Unincorporated community in California, United States

Lundy (formerly Mill Creek) is a defunct community in Mono County, California, United States, located on Mill Creek in Lundy Canyon near the western end of Lundy Lake. It is situated at an elevation of 7858 feet (2395 m). It was named after O.J. Lundy, who operated a sawmill near Lundy Lake. The sawmill was a major timber producer for the nearby town of Bodie. Lundy also had a mining camp that was established in 1879. The Lundy post office ran from 1880 to 1914.

Like many gold rush camps, Lundy is now defunct. The building of a dam raised Lundy Lake, and part of the site where the community once stood is now submerged.

Lundy is now a popular fishing resort. Electricity is provided via a small generator and facilities are rather primitive. Besides the main lake there are also three lakes accessible only by hiking and several beaver ponds.
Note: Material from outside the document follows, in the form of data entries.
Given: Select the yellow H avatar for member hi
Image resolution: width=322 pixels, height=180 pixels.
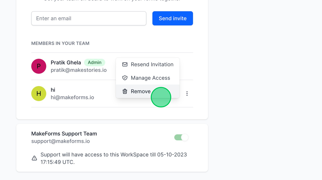Looking at the screenshot, I should point(39,93).
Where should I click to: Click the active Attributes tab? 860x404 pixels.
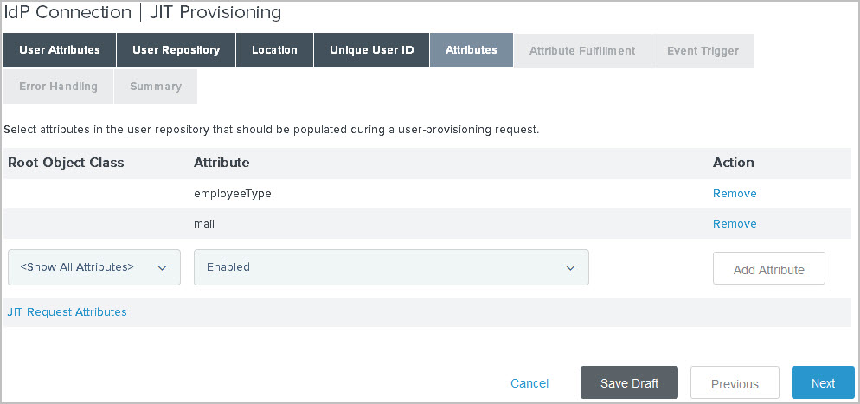point(471,50)
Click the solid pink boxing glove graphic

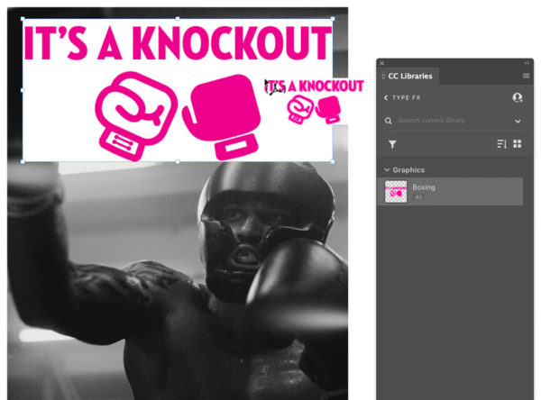[x=222, y=116]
When driving into Lundy Canyon, one can see the last grave of what was once a large cemetery. One section of Lundy Lake is called Stagecoach Corner, as a stagecoach missed the sharp turn and ended up plummeting into the lake. Many years ago, scuba divers confirmed this story by finding the stagecoach, preserved by the icy cold waters of the lake, lying on its side.